A new date for the 12th Ministerial Conference (MC12) of the World Trade Organization (WTO) should be set as soon as possible to revive crucial trade negotiations, an expert from the World Trade Institute (WTI) said Tuesday.
The Geneva-based WTO announced on Saturday that it would postpone its MC12 originally scheduled from Nov. 30 to Dec. 3, as worries over the new Omicron variant of COVID-19 triggered fresh travel restrictions and quarantine requirements in Switzerland and many other countries.
"The problems that the MC12 was going to address have not gone away," Peter Van den Bossche, the WTI's director of studies, told Xinhua via video call from Bern. "MC12 will take place. It's not whether it will take place, it's just when it will take place."
A new date has not yet been set for the conference, which would gather trade ministers from the WTO's 164 members, representing 98 percent of global trade.
Topics such as fisheries subsidies, the COVID-19 pandemic and settlement of the WTO's Appellate Body crisis will be high on the agenda of the MC12 negotiations, Van den Bossche said.
The Appellate Body, considered as the supreme court for global trade disputes and supposed to have seven judges and a minimum of three to function, is currently paralyzed.

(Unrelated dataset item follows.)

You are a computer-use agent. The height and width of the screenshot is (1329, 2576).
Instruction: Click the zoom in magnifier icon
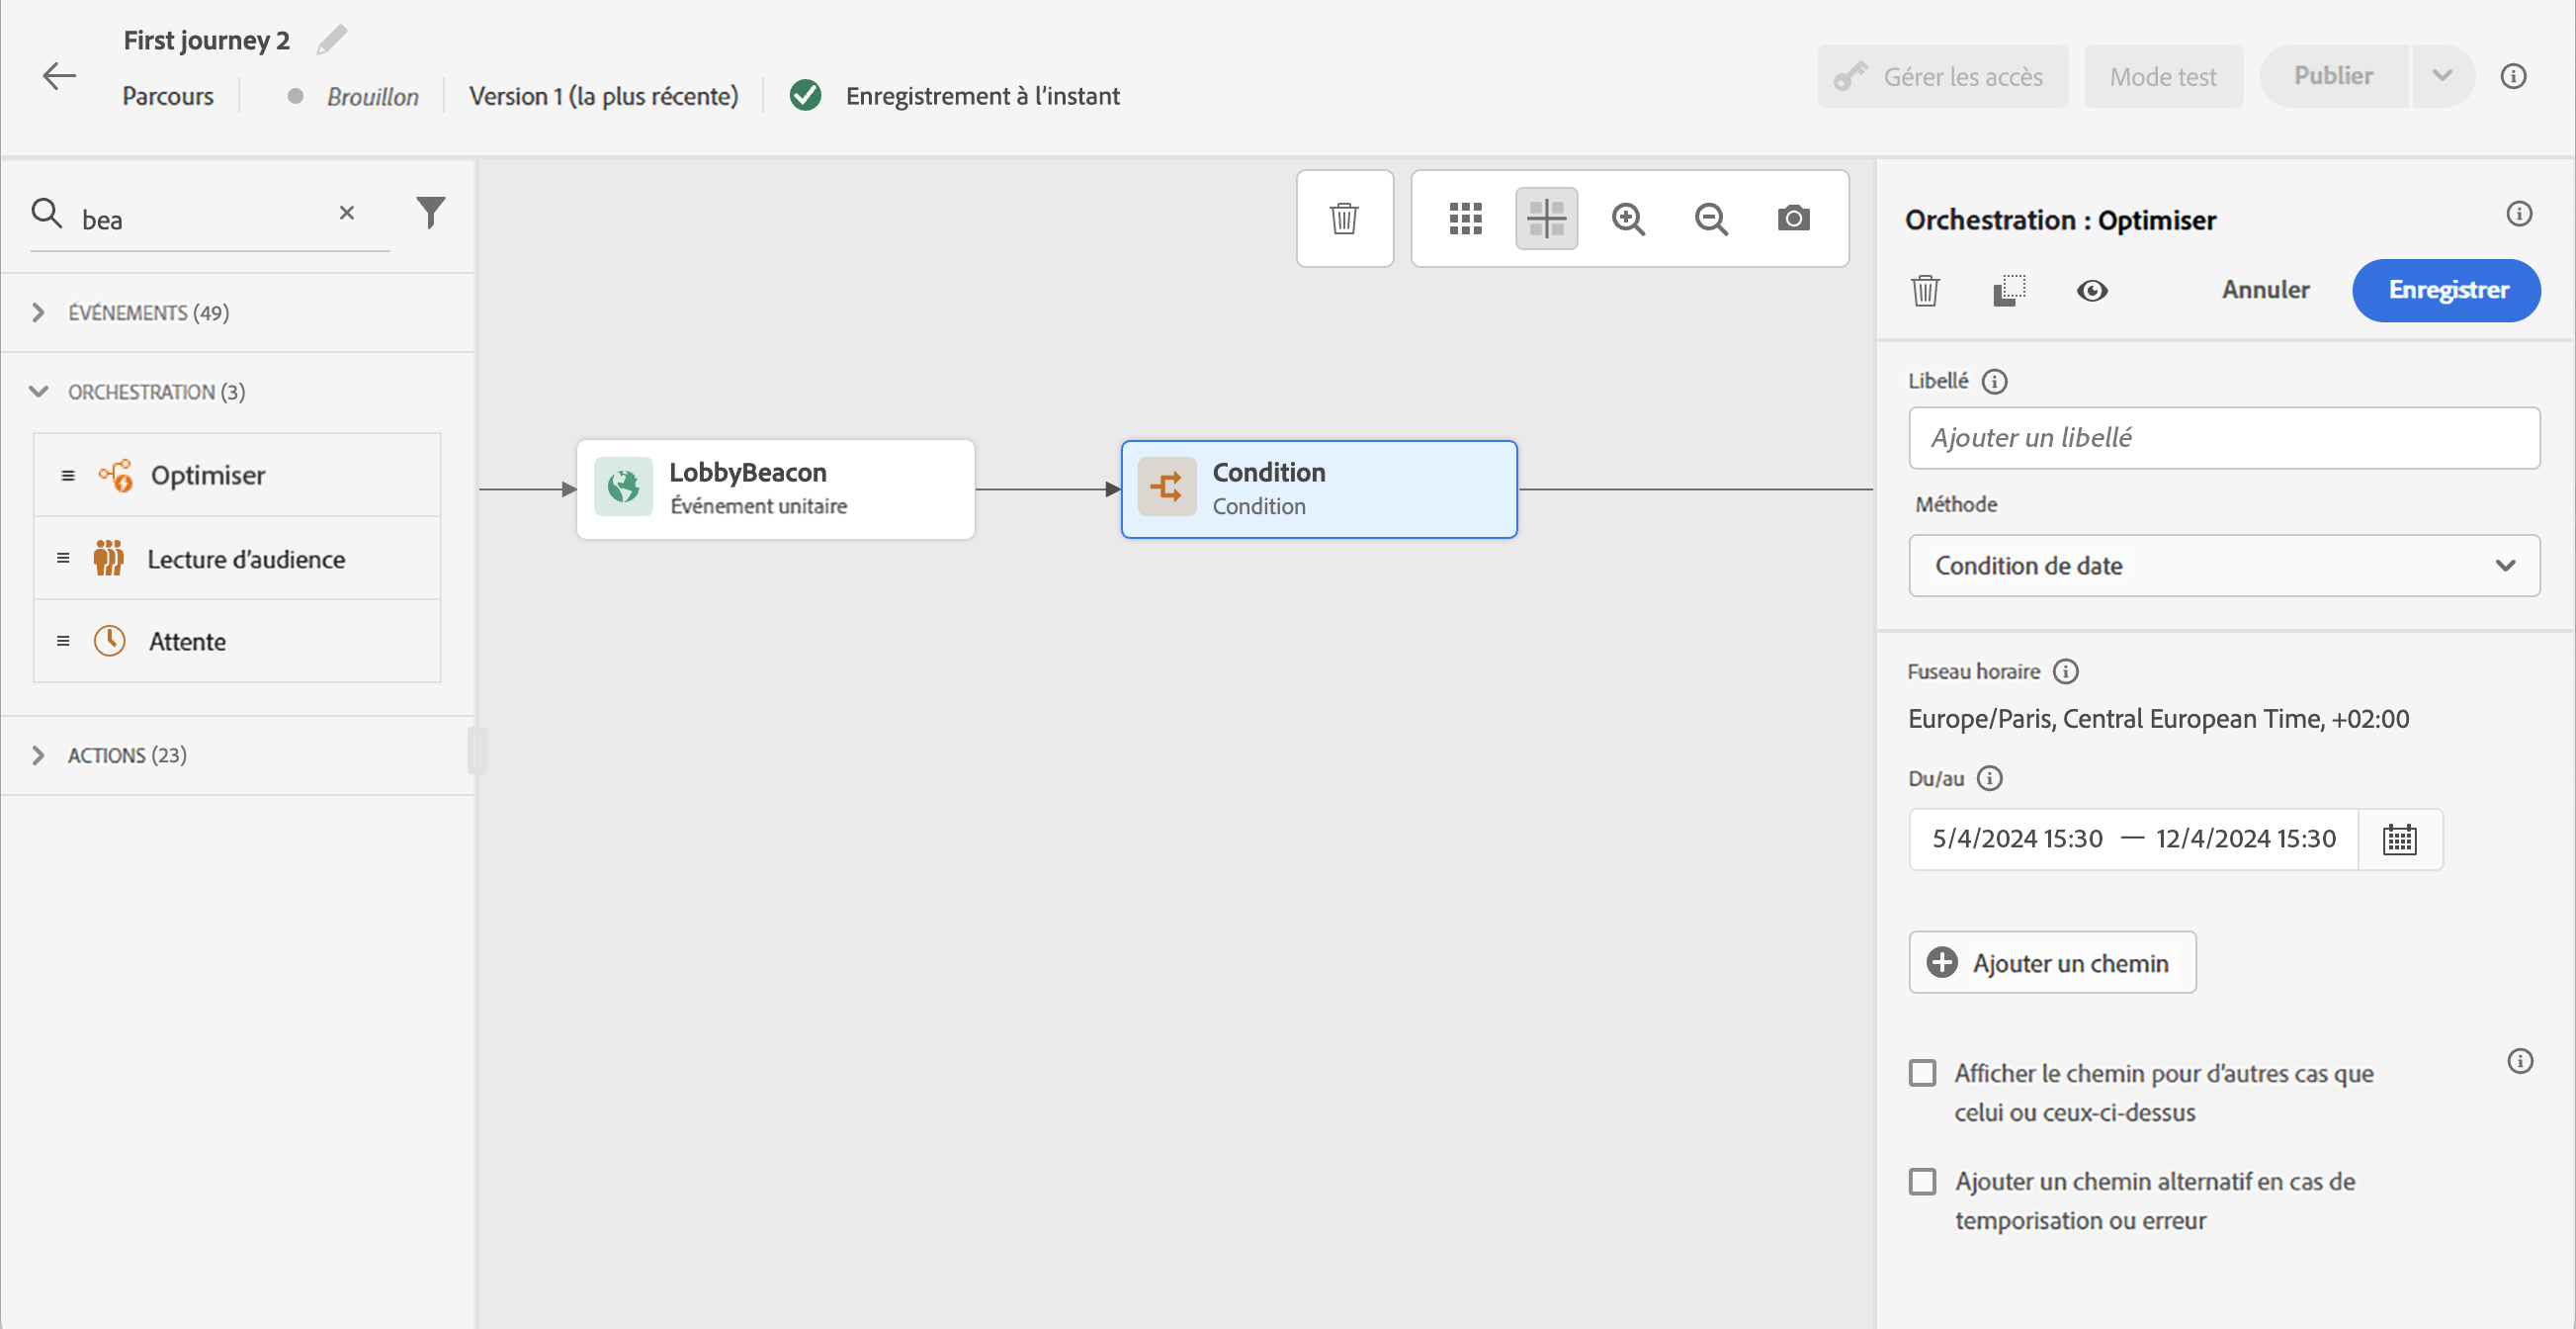click(x=1628, y=218)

The U.S. administration under former President Donald Trump blocked the nomination of new judges, leaving the Appellate Body unable to hear new disputes. The term of the last sitting Appellate Body member expired on Nov. 30, 2020.

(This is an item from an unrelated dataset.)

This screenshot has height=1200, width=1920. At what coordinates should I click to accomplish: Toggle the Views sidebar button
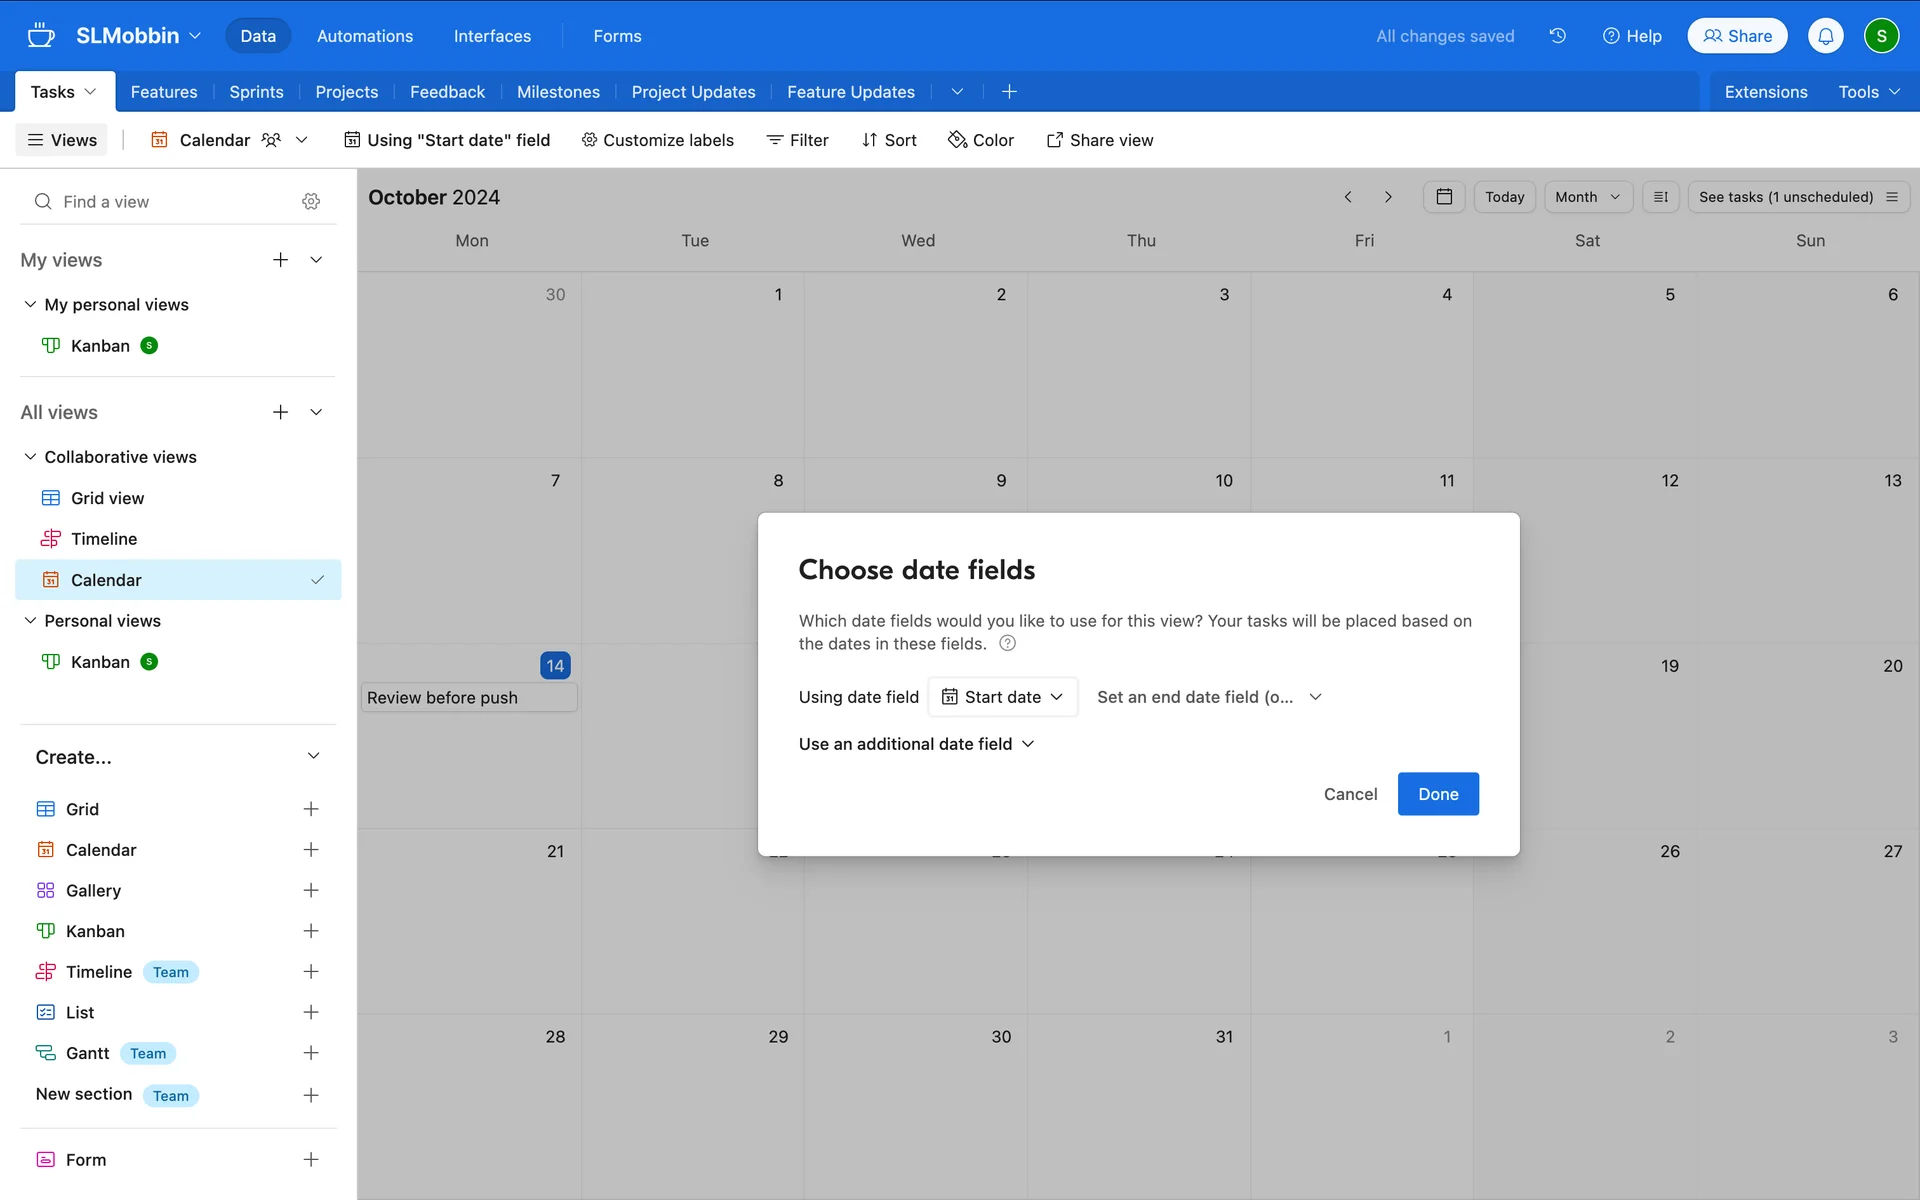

Beijing has "come out in very strong support of the appellate body and the restart of the activities by appointing WTO appellate body members again," the trade expert said.

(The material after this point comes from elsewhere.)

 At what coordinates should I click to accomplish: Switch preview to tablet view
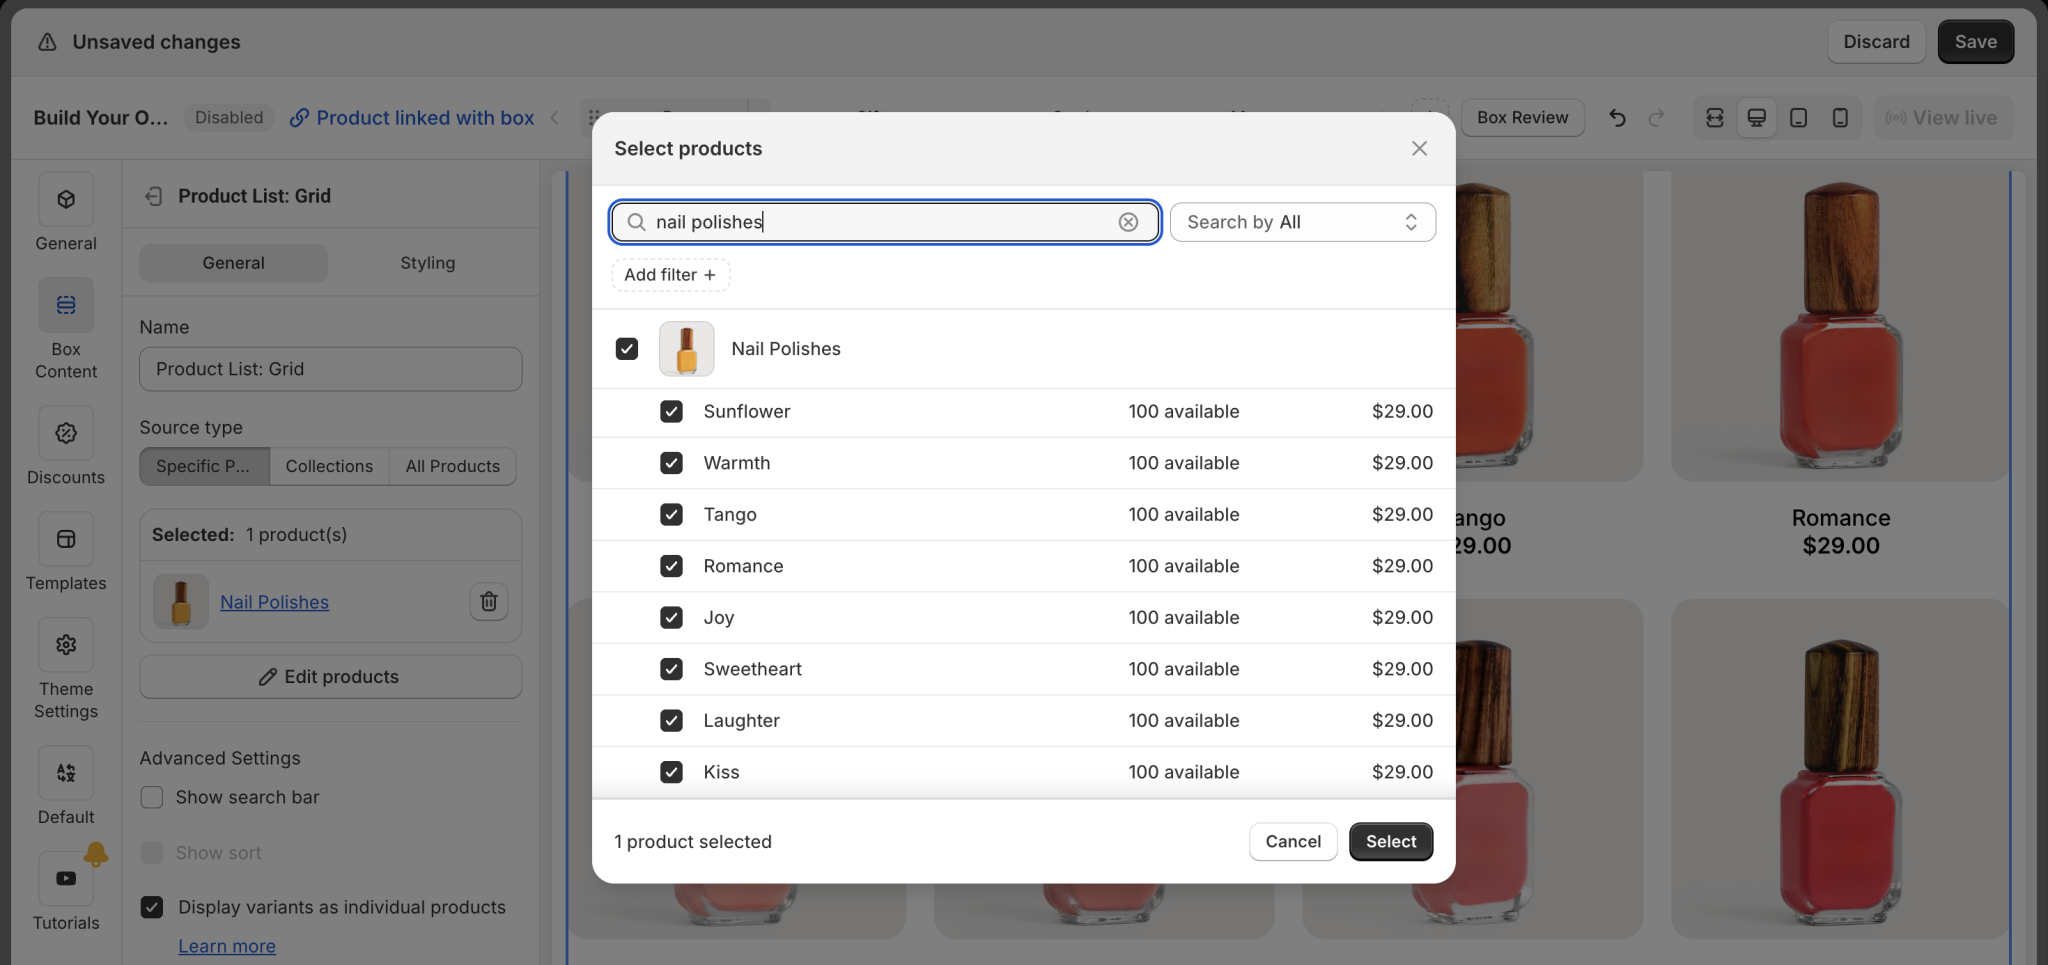[1797, 117]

"China has been a strong advocate of the multilateral trading system," he said, adding that China has benefited greatly from trade with other countries and has seen spectacular growth in its economic output.
In October, the WTO projected global trade volume to grow 10.8 percent in 2021, up from the 8-percent forecast in March.
"In 2021, we have seen trade in goods going up. The figures are of course not final yet because we're not at the end of the year. Trade in services is still much more problematic," he said.
Noting the predictions depend on how the pandemic will further develop, Van den Bossche said: "We're not out of the woods yet. There may be new variants that we have to struggle with."